Although hot, it was a productive day, and we got lots of shoot thinning done. It seems to be a two pass vineyard activity this year; we got to them early but now three weeks later a considerably larger number of shoots have come on. It is likely we will be going back to other areas too.

And too plenty of semantic "coincidences" over "Stanley". My Stanley stainless steel water bottles are in desperate need for new stoppers, and I had spent many hours for many months looking for replacements. Only yesterday, just before the Stanley Cup final was playing did I finally find some on the Stanley site, and after some email exchanges for a few days, they are sending replacements. And too, it was the Stanley Cup final game when they put me into the above mentioned colossal nap attack. And of course, screwing me out of recalling that the final hockey game of the season was on.

06-16-2019
Father's day and all that BS. My daughter did deign to call this year, and asked if I received her card. No (of course not), because 9/10 times she never mails it on time. Just why is it that the perps need to perpetuate this shambolic attitude of hers? She has her act together, so why this shit so consistently? Ditto for birthdays (mine). I always get her a card on time for her birthday, but "somehow" she can't get it together for mine. Last year, not even a card. Building the pissy attitude cred I suppose, even if unwarranted.

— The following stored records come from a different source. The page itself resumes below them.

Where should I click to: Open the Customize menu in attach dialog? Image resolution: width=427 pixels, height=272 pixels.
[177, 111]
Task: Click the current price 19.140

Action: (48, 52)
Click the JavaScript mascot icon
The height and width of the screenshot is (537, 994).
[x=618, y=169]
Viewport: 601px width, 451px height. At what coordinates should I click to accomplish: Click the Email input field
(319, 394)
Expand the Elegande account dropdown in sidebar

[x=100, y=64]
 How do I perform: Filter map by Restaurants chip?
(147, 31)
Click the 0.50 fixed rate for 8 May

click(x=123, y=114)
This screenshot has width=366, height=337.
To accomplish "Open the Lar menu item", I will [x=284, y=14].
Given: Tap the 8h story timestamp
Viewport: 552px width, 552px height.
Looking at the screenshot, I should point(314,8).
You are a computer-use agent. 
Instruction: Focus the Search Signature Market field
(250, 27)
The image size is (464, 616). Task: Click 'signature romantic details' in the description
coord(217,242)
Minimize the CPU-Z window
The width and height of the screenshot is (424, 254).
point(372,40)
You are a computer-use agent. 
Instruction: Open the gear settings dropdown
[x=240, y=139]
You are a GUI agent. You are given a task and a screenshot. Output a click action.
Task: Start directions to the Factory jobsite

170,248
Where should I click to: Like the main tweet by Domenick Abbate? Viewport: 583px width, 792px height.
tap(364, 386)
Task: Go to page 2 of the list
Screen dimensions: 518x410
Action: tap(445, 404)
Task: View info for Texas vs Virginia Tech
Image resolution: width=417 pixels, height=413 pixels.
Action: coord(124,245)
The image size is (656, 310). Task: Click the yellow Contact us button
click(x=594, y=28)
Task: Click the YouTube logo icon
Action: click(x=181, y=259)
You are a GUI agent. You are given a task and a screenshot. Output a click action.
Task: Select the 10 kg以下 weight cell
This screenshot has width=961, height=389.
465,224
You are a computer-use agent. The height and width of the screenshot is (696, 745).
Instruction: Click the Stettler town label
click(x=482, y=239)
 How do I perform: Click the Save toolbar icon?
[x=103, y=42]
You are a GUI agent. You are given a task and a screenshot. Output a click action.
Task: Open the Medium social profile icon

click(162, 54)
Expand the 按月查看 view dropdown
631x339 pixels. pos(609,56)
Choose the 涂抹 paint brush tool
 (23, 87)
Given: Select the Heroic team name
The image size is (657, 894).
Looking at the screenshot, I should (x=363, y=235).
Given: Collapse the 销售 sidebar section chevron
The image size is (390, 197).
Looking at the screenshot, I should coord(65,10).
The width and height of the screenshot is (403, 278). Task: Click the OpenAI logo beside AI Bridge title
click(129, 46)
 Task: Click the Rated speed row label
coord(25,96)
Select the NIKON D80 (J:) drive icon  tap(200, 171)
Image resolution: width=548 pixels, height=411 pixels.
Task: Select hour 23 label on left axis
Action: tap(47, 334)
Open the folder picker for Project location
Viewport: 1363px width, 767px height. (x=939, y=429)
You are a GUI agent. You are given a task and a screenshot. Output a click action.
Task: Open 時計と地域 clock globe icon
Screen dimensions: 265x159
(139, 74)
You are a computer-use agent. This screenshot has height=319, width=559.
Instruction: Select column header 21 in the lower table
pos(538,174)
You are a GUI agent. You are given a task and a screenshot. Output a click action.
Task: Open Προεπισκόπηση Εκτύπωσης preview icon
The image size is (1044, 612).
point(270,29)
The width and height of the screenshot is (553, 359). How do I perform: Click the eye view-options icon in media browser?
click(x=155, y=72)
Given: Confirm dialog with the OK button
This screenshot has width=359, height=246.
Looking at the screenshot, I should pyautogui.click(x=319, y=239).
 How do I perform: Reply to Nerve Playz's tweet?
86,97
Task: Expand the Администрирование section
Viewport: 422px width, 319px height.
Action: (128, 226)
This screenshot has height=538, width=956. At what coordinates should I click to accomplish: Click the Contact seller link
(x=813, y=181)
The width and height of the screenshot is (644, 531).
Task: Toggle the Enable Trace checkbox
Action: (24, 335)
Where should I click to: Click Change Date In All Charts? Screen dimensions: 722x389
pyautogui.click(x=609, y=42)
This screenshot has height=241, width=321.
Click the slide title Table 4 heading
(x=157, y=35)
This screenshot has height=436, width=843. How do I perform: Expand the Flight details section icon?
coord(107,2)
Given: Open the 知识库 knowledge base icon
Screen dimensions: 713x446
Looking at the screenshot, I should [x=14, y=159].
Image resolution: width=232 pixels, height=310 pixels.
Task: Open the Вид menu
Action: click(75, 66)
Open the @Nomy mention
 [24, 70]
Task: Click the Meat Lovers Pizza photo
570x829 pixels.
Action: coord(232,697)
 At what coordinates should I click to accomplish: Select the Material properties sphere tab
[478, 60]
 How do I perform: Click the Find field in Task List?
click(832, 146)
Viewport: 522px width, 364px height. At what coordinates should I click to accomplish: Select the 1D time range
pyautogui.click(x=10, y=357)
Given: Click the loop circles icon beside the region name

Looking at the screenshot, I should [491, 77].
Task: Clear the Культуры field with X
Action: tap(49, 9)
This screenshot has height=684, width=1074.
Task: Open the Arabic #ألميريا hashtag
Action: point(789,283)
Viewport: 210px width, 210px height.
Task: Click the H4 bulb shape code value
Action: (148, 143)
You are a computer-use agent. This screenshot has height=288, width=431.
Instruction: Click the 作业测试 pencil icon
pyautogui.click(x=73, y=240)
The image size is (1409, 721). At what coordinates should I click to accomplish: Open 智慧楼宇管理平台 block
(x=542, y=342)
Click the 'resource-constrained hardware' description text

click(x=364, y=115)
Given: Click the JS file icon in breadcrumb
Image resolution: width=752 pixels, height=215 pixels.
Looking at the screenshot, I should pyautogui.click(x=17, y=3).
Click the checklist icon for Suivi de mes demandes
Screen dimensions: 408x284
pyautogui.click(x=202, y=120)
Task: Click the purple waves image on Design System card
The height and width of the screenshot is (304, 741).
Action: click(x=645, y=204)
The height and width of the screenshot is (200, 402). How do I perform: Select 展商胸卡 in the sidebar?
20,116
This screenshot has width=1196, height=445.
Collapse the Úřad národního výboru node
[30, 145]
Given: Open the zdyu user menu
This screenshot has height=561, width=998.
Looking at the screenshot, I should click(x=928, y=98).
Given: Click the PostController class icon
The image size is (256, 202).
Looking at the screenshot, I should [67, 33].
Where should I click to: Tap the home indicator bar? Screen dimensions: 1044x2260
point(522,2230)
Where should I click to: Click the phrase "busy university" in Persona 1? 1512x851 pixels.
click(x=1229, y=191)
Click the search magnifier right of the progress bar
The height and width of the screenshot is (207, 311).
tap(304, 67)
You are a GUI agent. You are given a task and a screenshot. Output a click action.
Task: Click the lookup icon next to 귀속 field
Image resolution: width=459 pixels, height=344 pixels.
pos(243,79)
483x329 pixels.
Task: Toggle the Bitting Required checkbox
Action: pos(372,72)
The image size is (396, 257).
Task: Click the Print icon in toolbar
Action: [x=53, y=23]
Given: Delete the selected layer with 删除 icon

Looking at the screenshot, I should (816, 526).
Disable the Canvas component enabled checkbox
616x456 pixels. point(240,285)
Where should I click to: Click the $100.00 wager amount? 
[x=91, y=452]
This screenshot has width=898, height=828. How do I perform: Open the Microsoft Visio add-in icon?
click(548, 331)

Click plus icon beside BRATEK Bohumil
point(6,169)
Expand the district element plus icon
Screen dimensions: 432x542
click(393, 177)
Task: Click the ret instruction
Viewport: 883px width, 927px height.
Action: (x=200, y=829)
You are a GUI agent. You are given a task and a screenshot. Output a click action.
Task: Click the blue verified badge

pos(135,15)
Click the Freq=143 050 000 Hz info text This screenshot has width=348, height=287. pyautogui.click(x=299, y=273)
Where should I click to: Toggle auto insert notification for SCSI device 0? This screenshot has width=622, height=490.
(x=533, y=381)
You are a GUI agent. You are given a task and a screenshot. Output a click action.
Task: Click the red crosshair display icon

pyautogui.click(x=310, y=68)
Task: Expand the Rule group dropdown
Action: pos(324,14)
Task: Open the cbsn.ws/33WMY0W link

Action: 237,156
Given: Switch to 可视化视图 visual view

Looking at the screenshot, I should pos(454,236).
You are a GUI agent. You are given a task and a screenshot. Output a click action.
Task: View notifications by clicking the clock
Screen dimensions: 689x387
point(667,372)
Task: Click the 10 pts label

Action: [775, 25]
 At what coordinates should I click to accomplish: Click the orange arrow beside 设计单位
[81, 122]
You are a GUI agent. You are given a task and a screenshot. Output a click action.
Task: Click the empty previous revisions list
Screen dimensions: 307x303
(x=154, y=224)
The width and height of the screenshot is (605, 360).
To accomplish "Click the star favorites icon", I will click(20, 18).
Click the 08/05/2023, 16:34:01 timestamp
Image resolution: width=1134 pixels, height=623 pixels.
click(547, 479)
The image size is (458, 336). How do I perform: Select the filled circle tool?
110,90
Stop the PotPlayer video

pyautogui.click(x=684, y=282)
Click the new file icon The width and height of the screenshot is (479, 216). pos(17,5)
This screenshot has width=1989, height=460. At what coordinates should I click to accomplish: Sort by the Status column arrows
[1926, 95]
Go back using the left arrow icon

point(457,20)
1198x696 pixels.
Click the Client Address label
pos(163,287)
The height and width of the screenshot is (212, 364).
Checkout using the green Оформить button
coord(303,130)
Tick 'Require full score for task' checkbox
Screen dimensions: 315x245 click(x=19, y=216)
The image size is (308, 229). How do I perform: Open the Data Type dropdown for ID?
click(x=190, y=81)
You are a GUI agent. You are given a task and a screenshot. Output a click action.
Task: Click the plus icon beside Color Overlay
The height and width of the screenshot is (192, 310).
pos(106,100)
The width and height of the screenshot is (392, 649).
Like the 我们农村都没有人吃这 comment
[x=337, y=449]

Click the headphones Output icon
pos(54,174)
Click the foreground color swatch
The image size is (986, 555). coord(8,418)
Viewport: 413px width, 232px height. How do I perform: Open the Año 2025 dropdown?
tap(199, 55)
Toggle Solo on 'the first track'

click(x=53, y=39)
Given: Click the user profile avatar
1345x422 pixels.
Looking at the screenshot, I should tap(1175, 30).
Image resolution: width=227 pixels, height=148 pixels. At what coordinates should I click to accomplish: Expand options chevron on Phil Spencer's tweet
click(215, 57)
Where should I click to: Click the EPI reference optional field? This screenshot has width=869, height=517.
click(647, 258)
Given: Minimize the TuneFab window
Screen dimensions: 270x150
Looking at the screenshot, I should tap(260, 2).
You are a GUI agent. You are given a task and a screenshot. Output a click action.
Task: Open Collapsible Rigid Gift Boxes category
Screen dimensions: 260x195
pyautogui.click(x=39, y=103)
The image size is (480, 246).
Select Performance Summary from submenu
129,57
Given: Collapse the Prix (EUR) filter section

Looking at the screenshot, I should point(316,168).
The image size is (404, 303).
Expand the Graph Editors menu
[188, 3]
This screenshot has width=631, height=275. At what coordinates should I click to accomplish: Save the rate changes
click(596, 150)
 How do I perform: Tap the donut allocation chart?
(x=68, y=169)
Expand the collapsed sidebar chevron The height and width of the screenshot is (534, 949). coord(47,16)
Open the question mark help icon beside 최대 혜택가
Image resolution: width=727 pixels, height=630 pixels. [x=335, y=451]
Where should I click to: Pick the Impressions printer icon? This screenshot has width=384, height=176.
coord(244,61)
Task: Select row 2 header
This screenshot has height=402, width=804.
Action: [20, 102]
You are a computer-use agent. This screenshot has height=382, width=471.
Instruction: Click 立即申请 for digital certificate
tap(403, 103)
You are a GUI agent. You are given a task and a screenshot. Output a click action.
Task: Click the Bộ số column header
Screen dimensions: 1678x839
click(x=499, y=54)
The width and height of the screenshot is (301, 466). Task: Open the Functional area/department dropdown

Anyhow, another week done, and the typo sabotage is now getting out of hand and typing any more is getting extremely tedious. Plus, there are many more masers floating around between this LED screen and me. And only a few minutes before, they kept peppering me with the fuzzy ball zingers while I was handwriting an address from this LED screen to paper. High excitement for low minds.

Tuesday, June 11, 2019

Split Family Stalk

06-05-2019
I was entering the mall for the SOF supermarket from the E side, which I rarely do, and lo, if the assholes didn't put on the family stalk show. The father 10' ahead of his wife in the "usual" (and ridiculous) couple or family stalking situation, then one of the two young girls (age 4 or so) lingers behind; something apparrently wrong with her footwear when it had been just fine when they were traversing the parking lot. The entrance was 15' from me, and I momentarily held up to let the child re-join the family, but no, she fakes me out by starting to proceed and  stopping again to then look at her foot or shoe again. Screw that, I have seen far too many feints and dodges every time I go through a fucking doorway, (everywhere) so this was just another as I saw it. And so I proceed, and then lone child tails me in, and then runs around me to re-join her family when inside. Nothing wrong with her foot or footwear before or after. And besides, why was the mother such a ditz as to not wait and/or pay attention to her child? Because they were on the family gangstalk, and this was the scripted scenario, and if they pulled it off correctly, they maybe got a bonus. And they weren't done yet; the same troup "happened" to be there ahead of me at the checkout, per "usual" financial transaction moment..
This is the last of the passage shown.